John Cooper, MD1, Brett Sadowski, MD2, Adam Tritsch, MD1
1Walter Reed National Military Medical Center, Bethesda, MD; 2Walter Reed National Military Medical Center, Silver Spring, MD
Introduction: Neuroendocrine tumors (NETs) are rare malignancies, defined at a cellular level by the presence of somatostatin receptors, which has recently been exploited in the development of positron-emitting somatostatin analogs for use in the 68-Gallium DOTATATE PET scan (hereafter “Dotatate scan”). Compared to previously-used technology, the Dotatate scan has shown dramatic improvements in sensitivity for lesion detection. The Dotatate scan exposes patients to lower doses of radiation, and is completed much more quickly. We present a case of a new diagnosis of a neuroendocrine tumor that illustrates multiple benefits of Dotatate scan including improved lesion detection and characterization which quickly led to changes in the treatment plan for a patient who previously was given a presumptive diagnosis of advanced pancreatic adenocarcinoma.
Case Description/Methods: A 52-year-old man with history of two episodes of pancreatitis presented with one day of acute-onset epigastric pain, diarrhea, and nausea. Initial ultrasound and computed tomography (CT) scan demonstrated numerous hypervascular lesions in the liver, a mesenteric mass with associated lymphadenopathy, and a possible pancreatic tail lesion, leading to clinical concern for pancreatic adenocarcinoma. Upon further questioning, the patient reported 12-18 months of intermittent flushing and rash. A Dotatate scan revealed increased avidity in the hepatic and mesenteric lesions suggestive of carcinoid malignancy. The improved lesion characterizations provided by the Dotatate scan were useful for identifying the larger small bowel lesion as the likely primary tumor, as well as for surgical planning for debulking. Subsequent serum and urine tests were consistent with carcinoid malignancy, and a biopsy of a liver lesion confirmed the diagnosis of metastatic carcinoid tumor. The pancreatic lesion also demonstrated uptake on the scan, most consistent with a metastasis to the pancreas, with a confirmatory biopsy via endoscopic ultrasound pending.
Discussion: We demonstrate the utility of the Dotatate scan to support the rapid diagnosis of a neuroendocrine tumor, to assist in identification of the likely primary lesion, and to better characterize the extent of disease. Dotatate scans have been infrequently used due to novelty and cost, but cases such as this demonstrate that the cost can be well-justified in the right clinical setting.
Citation: John Cooper, MD; Brett Sadowski, MD; Adam Tritsch, MD. P1746 - USE OF DOTATATE SCAN TO ESTABLISH DIAGNOSIS OF A NEUROENDOCRINE TUMOR. Program No. P1746. ACG 2019 Annual Scientific Meeting Abstracts. San Antonio, Texas: American College of Gastroenterology.

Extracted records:
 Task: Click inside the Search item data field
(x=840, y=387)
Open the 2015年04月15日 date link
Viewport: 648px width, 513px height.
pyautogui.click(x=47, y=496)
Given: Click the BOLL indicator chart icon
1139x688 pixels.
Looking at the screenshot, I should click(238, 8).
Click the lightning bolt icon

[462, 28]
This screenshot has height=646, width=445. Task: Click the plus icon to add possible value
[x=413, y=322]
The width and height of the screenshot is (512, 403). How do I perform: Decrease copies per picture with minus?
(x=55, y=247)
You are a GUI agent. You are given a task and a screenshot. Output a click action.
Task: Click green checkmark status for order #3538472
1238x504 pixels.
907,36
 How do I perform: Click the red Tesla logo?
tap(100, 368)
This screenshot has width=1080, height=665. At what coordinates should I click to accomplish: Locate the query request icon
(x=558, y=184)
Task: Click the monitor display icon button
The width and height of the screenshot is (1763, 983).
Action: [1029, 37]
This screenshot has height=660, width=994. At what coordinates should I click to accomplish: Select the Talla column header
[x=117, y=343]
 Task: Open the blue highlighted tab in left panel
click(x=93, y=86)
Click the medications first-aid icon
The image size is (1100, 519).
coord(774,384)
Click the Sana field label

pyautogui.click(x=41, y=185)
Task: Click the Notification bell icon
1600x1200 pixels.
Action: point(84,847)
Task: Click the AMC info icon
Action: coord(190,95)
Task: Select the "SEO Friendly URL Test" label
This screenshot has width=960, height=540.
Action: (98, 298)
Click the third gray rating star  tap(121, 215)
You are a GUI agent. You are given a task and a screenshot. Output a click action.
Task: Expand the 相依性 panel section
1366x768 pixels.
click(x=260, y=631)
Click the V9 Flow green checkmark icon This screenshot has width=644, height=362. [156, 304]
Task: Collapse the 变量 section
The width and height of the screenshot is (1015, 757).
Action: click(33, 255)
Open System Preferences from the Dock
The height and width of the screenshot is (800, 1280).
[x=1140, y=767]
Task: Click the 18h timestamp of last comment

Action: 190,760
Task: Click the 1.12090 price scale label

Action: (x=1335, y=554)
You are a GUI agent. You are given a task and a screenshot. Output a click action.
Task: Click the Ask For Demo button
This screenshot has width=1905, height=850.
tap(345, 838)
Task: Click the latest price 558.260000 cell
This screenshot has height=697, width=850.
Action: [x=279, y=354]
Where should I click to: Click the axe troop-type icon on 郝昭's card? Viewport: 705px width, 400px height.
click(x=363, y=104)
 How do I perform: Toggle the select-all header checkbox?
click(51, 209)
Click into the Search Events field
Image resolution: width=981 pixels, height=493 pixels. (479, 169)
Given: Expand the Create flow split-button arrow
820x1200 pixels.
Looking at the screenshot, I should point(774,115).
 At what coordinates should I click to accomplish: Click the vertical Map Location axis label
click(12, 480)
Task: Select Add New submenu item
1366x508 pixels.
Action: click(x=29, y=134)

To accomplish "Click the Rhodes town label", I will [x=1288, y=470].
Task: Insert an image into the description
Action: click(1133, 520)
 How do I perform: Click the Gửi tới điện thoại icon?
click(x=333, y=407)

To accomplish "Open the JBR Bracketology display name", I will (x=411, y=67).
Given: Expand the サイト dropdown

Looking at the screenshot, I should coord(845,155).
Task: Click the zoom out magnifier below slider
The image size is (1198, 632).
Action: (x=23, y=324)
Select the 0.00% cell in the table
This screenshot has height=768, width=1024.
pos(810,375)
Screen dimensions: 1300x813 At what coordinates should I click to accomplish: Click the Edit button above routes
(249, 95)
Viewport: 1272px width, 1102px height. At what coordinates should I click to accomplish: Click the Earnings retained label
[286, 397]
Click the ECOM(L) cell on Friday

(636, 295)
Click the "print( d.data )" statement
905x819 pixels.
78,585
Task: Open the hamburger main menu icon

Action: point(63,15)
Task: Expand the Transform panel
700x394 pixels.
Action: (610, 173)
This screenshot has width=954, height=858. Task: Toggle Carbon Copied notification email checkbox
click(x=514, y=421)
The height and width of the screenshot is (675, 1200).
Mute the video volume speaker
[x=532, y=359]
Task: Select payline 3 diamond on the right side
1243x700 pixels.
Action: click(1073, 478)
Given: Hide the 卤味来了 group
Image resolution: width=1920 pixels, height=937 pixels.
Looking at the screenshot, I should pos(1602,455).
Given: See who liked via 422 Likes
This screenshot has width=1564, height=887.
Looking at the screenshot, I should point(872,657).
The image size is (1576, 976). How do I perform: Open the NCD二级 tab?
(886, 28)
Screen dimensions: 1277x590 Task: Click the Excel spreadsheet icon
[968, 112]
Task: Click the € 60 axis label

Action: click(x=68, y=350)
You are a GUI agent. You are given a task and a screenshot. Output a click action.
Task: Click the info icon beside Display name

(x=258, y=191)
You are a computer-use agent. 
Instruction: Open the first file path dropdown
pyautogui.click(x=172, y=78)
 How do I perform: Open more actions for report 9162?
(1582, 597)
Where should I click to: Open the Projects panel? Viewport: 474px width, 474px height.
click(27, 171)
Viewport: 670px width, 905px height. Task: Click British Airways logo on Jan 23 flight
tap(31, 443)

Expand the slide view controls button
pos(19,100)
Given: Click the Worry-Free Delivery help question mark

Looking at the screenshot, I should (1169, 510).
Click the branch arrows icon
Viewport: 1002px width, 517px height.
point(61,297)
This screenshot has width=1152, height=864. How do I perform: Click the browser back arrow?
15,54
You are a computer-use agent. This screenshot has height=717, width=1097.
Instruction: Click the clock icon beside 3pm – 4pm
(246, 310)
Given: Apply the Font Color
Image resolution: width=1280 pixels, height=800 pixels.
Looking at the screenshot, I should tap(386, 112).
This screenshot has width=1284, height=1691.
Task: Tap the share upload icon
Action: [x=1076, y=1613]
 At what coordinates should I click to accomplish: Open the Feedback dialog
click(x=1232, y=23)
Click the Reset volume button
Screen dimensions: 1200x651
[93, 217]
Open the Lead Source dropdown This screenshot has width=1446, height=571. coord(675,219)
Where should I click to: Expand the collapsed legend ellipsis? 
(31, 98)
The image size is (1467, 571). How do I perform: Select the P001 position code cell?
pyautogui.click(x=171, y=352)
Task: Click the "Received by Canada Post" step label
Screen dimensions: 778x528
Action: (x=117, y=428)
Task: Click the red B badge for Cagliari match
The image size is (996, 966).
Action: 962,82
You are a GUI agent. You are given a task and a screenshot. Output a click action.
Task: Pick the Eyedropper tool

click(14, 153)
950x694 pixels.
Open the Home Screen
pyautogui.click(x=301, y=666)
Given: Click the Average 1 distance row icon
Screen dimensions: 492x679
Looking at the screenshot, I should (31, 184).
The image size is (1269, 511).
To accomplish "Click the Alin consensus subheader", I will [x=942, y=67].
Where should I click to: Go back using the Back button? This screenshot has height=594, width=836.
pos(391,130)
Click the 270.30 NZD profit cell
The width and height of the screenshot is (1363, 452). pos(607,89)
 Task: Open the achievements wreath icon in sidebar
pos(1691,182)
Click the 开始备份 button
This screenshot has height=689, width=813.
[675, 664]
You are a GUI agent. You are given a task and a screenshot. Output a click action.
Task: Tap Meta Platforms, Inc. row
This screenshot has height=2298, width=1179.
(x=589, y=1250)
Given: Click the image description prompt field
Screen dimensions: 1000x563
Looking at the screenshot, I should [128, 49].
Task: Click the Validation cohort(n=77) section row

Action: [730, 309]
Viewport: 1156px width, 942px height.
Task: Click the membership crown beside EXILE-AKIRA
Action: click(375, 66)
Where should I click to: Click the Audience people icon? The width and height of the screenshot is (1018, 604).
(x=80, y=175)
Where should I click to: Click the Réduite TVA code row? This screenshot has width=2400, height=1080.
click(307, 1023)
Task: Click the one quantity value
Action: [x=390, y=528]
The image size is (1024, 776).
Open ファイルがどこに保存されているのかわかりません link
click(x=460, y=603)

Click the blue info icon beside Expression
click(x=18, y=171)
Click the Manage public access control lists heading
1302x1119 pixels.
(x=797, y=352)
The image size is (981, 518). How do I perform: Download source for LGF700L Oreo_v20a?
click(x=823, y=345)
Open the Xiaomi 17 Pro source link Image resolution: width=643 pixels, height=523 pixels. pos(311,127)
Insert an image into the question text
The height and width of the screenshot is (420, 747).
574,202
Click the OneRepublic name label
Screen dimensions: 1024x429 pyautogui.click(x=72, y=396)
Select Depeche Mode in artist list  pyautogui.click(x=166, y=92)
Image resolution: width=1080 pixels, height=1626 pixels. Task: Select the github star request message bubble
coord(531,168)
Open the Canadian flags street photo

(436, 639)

→ WHAT TO WORK ON
(1) List the symptoms the patient presented with in the neuroendocrine tumor abstract.
(2) In the neuroendocrine tumor abstract, how long had the patient experienced intermittent flushing and rash?
(3) Restate the neuroendocrine tumor abstract from "Citation: John Cooper, MD;" to "College of Gastroenterology.", switching "Annual Scientific Meeting" to "Yearly Scientific Meeting".

→ YOUR RESPONSES
(1) Epigastric pain, diarrhea, nausea

(2) 12-18 months

(3)
Citation: John Cooper, MD; Brett Sadowski, MD; Adam Tritsch, MD. P1746 - USE OF DOTATATE SCAN TO ESTABLISH DIAGNOSIS OF A NEUROENDOCRINE TUMOR. Program No. P1746. ACG 2019 Yearly Scientific Meeting Abstracts. San Antonio, Texas: American College of Gastroenterology.